There was a failed proposal to incorporate Fair Plain as a city in 1975.

==Geography==
According to the United States Census Bureau, the CDP has a total area of 11.5 km2, of which 10.9 km2 is land and 0.6 km2, or 5.22%, is water.

The Fair Plain CDP consists of the portion of St. Joseph Charter Township lying northeast of the St. Joseph River and a portion of Benton Charter Township. The CDP's boundaries are the city of Benton Harbor to the north, the St. Joseph River to the west and south, and M-139 to the east.

==Demographics==

Historical population
| Census | Pop. | Note | %± |
| 2000 | 7,828 |  | — |
| 2010 | 7,631 |  | −2.5% |
| 2020 | 7,402 |  | −3.0% |
U.S. Decennial Census

===Racial and ethnic composition===

Fair Plain CDP, Michigan – Racial and ethnic composition Note: the US Census treats Hispanic/Latino as an ethnic category. This table excludes Latinos from the racial categories and assigns them to a separate category. Hispanics/Latinos may be of any race.
| Race / Ethnicity (NH = Non-Hispanic) | Pop 2000 | Pop 2010 | Pop 2020 | % 2000 | % 2010 | % 2020 |
|---|---|---|---|---|---|---|
| White alone (NH) | 3,771 | 3,194 | 3,186 | 48.17% | 41.86% | 43.04% |
| Black or African American alone (NH) | 3,705 | 3,924 | 3,279 | 47.33% | 51.42% | 44.30% |
| Native American or Alaska Native alone (NH) | 34 | 23 | 32 | 0.43% | 0.30% | 0.43% |
| Asian alone (NH) | 52 | 64 | 69 | 0.66% | 0.84% | 0.93% |
| Native Hawaiian or Pacific Islander alone (NH) | 5 | 0 | 5 | 0.06% | 0.00% | 0.07% |
| Other race alone (NH) | 23 | 6 | 49 | 0.29% | 0.08% | 0.66% |
| Mixed race or Multiracial (NH) | 107 | 171 | 374 | 1.37% | 2.24% | 5.05% |
| Hispanic or Latino (any race) | 131 | 249 | 408 | 1.67% | 3.26% | 5.51% |
| Total | 7,828 | 7,631 | 7,402 | 100.00% | 100.00% | 100.00% |

===2020 census===
As of the 2020 census, Fair Plain had a population of 7,402. The median age was 44.4 years. 18.6% of residents were under the age of 18 and 20.3% were 65 years of age or older. For every 100 females, there were 94.3 males, and for every 100 females age 18 and over, there were 92.2 males age 18 and over.

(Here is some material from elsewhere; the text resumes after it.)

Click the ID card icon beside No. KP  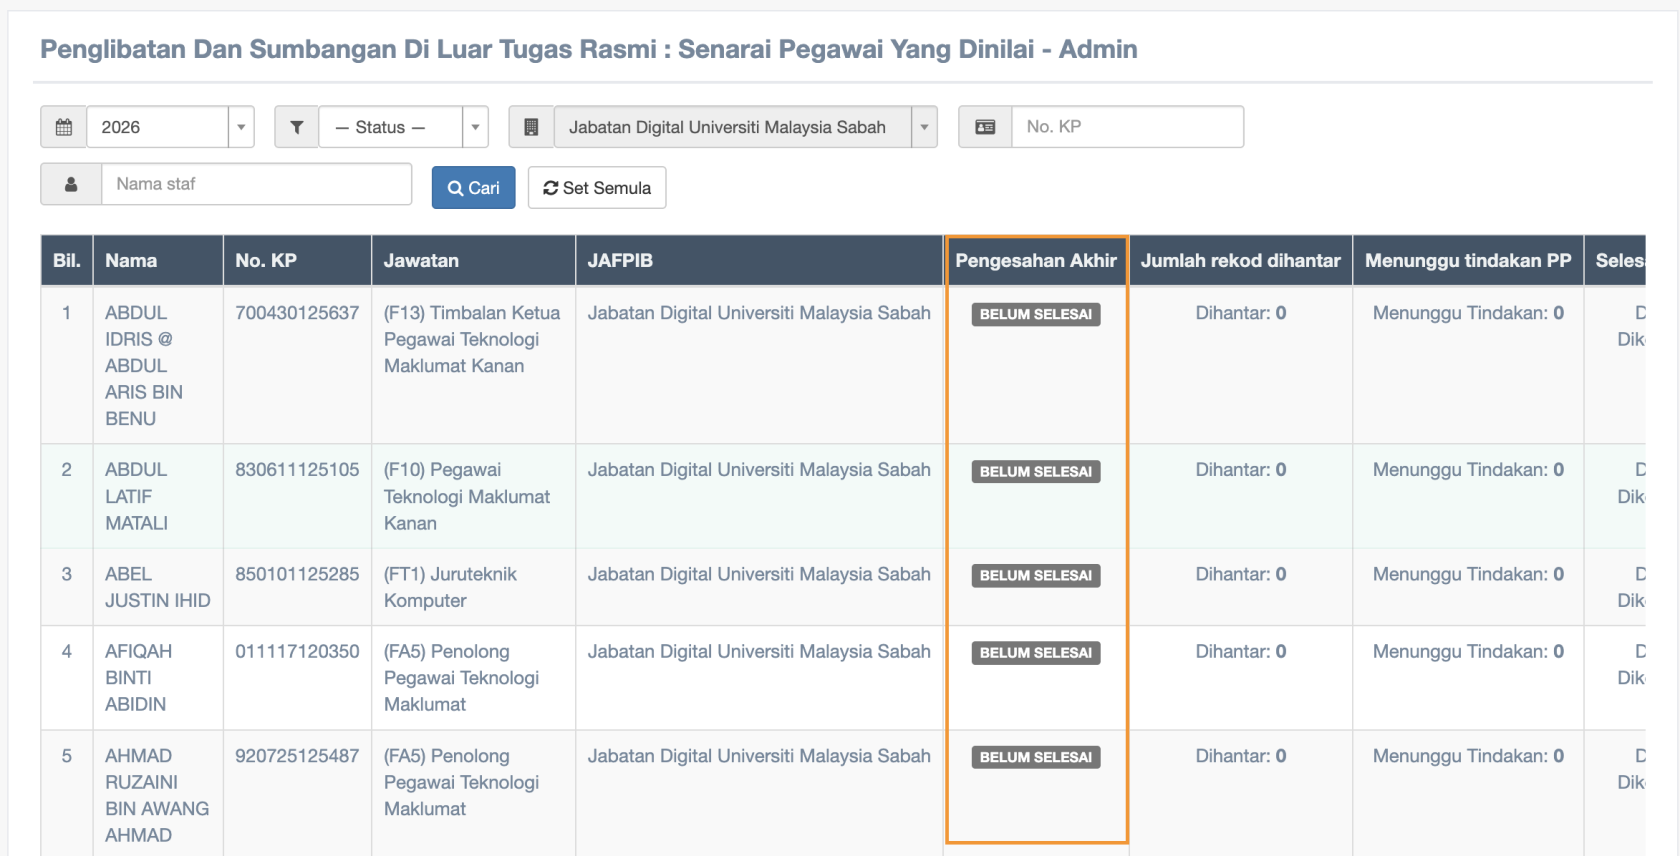pos(985,127)
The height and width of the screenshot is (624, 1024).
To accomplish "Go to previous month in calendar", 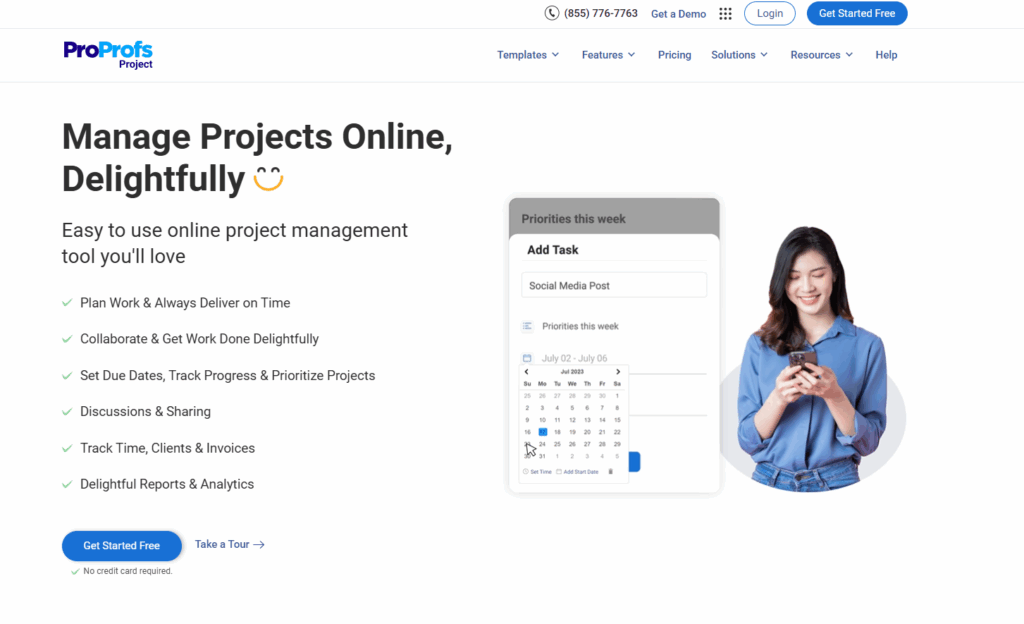I will click(x=527, y=372).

100.0% of residents lived in urban areas, while 0.0% lived in rural areas.

There were 3,281 households, of which 22.9% had children under the age of 18 living in them. Of all households, 35.4% were married-couple households, 21.9% were households with a male householder and no spouse or partner present, and 35.7% were households with a female householder and no spouse or partner present. About 36.5% of all households were made up of individuals, and 15.4% had someone living alone who was 65 years of age or older.

There were 3,563 housing units, of which 7.9% were vacant. The homeowner vacancy rate was 1.6%, and the rental vacancy rate was 8.9%.

===2000 census===
As of the 2000 census, there were 7,828 people, 3,287 households, and 2,116 families residing in the CDP. The population density was 1,860.2 PD/sqmi. There were 3,436 housing units at an average density of 816.5 /sqmi. The racial makeup of the CDP was 49.08% White, 47.42% Black or African American, 0.46% Native American, 0.66% Asian, 0.06% Pacific Islander, 0.88% from other races, and 1.43% from two or more races. Hispanic or Latino of any race were 1.67% of the population.

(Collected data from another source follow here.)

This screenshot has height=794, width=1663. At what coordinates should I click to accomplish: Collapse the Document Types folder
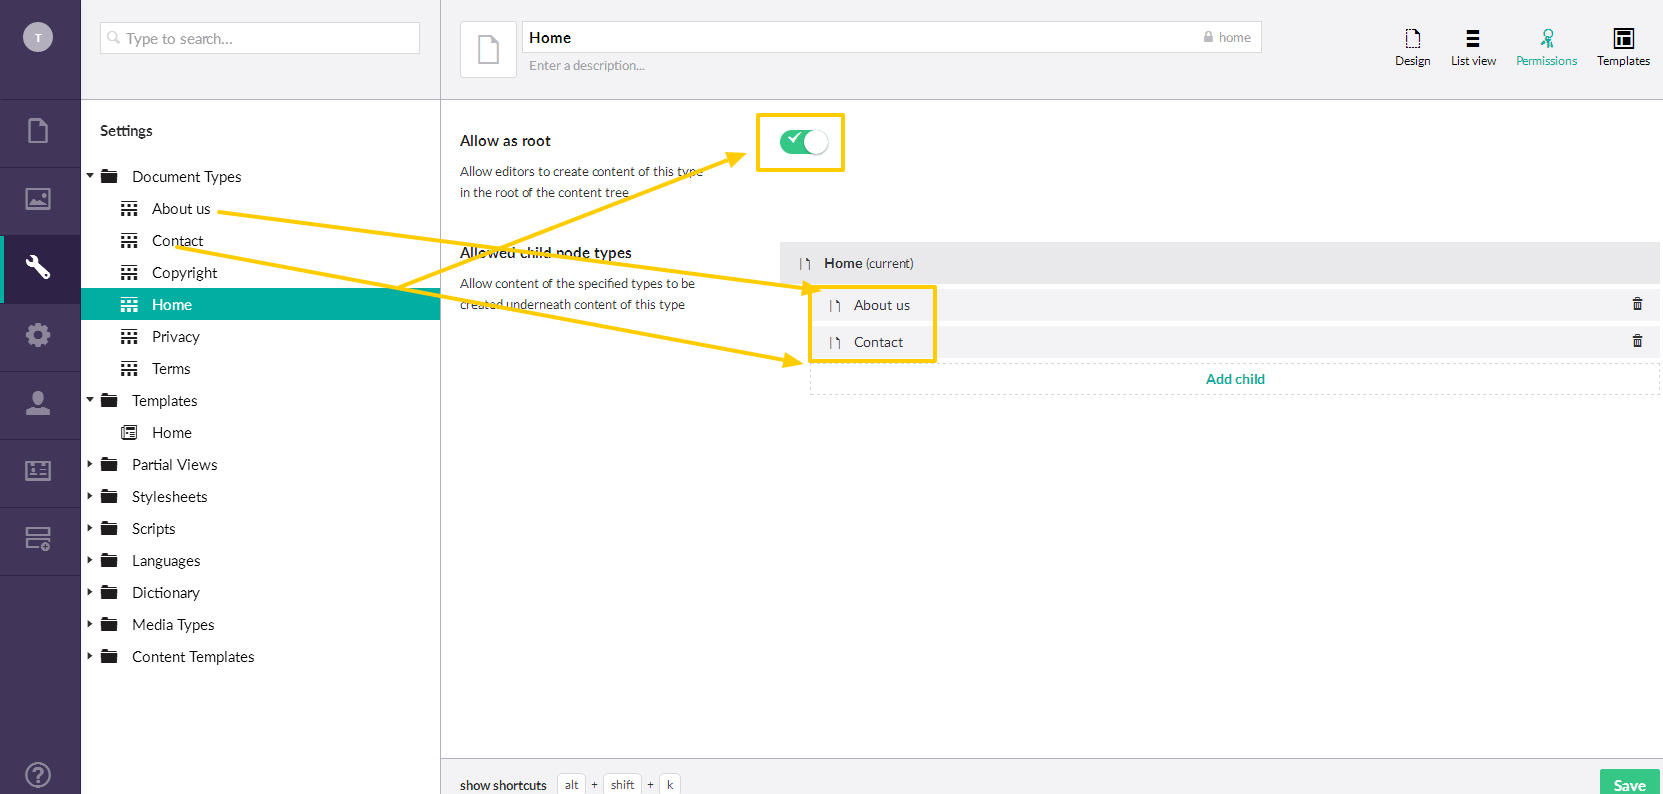(x=90, y=176)
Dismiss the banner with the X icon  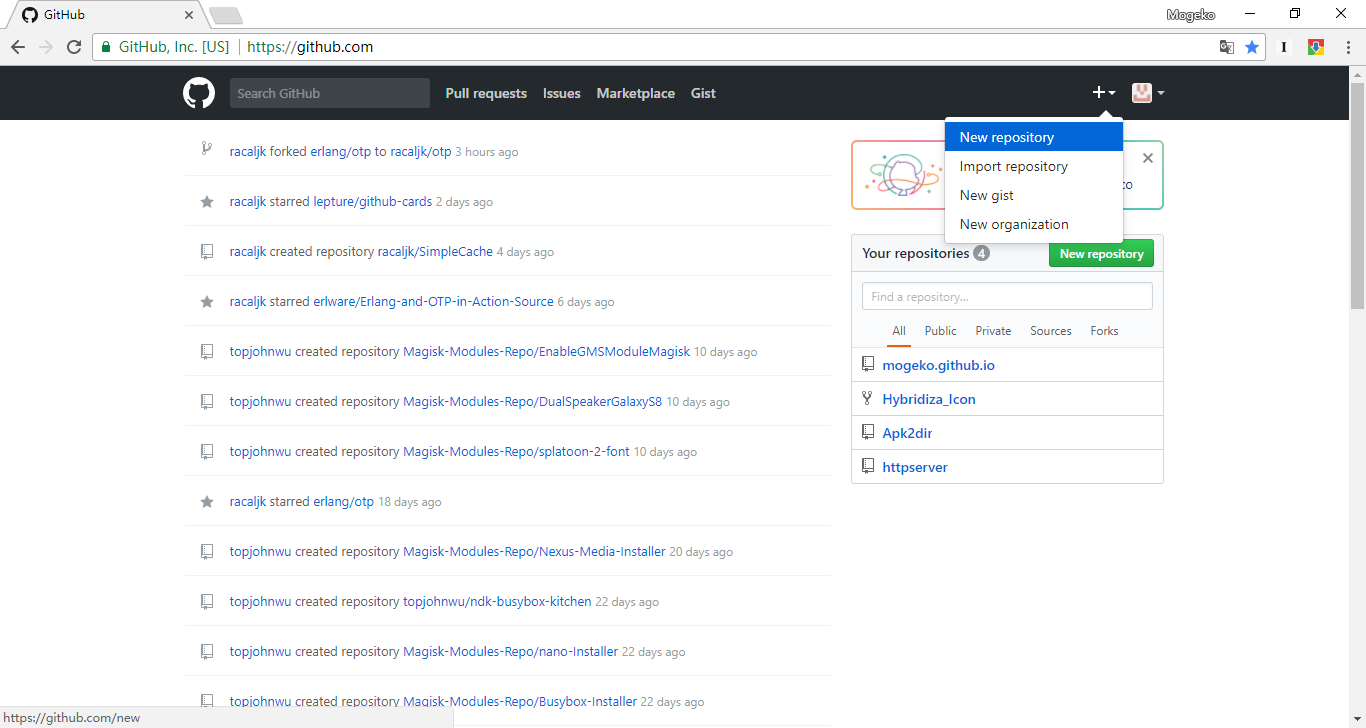(x=1148, y=158)
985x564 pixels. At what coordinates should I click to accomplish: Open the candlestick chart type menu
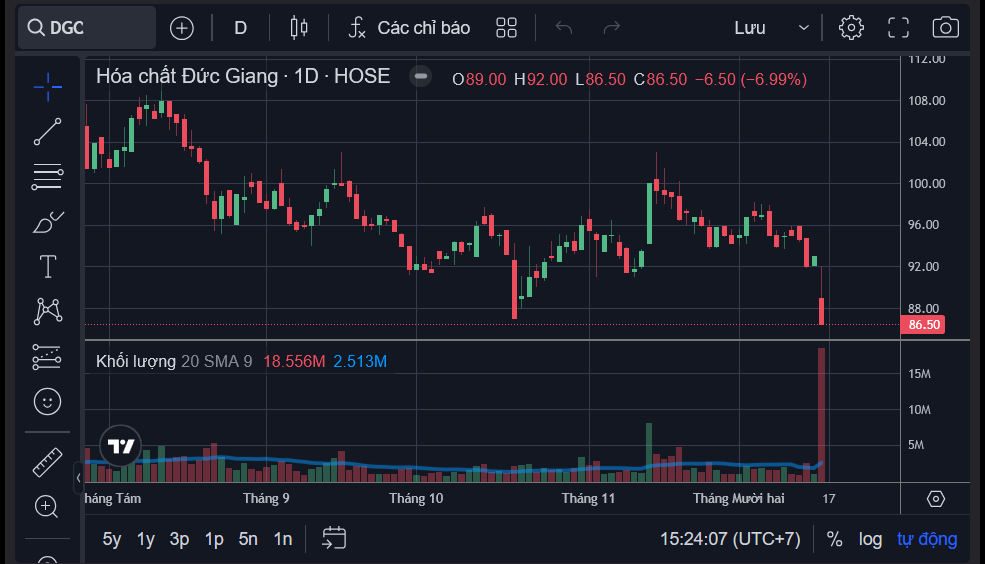(x=299, y=28)
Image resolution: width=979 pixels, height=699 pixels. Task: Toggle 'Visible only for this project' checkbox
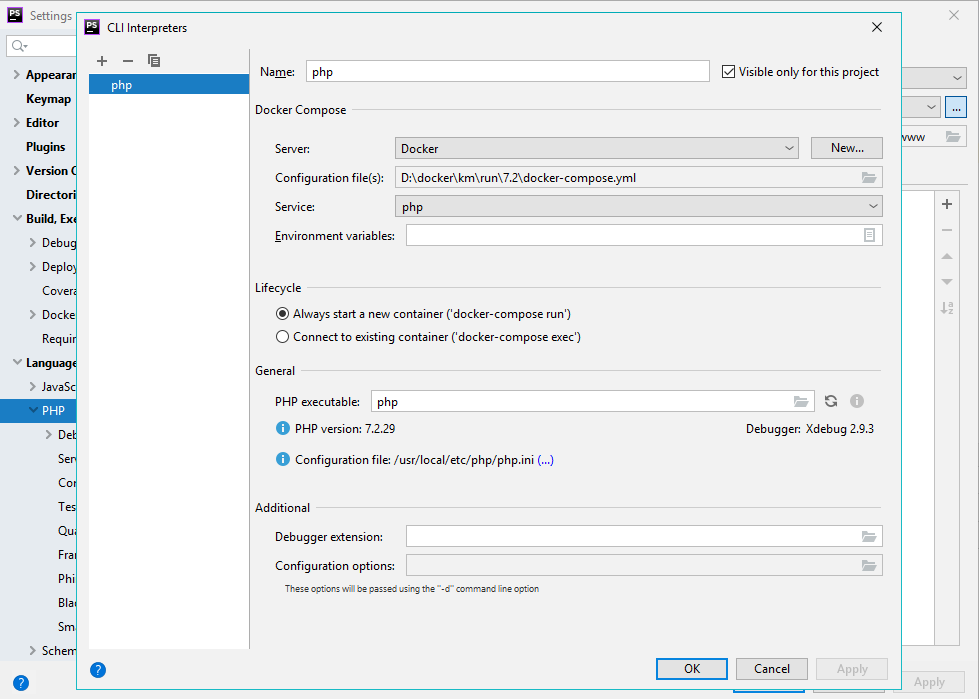pyautogui.click(x=728, y=72)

There were 3,287 households, out of which 27.1% had children under the age of 18 living with them, 43.2% were married couples living together, 17.3% had a female householder with no husband present, and 35.6% were non-families. 29.7% of all households were made up of individuals, and 10.0% had someone living alone who was 65 years of age or older. The average household size was 2.37 and the average family size was 2.91.

In the CDP, the population was spread out, with 24.5% under the age of 18, 7.7% from 18 to 24, 29.5% from 25 to 44, 24.3% from 45 to 64, and 14.0% who were 65 years of age or older. The median age was 38 years. For every 100 females, there were 91.9 males. For every 100 females age 18 and over, there were 86.7 males.

The median income for a household in the CDP was $37,154, and the median income for a family was $45,950. Males had a median income of $34,524 versus $24,043 for females. The per capita income for the CDP was $20,344. About 10.8% of families and 16.0% of the population were below the poverty line, including 30.5% of those under age 18 and 5.6% of those age 65 or over.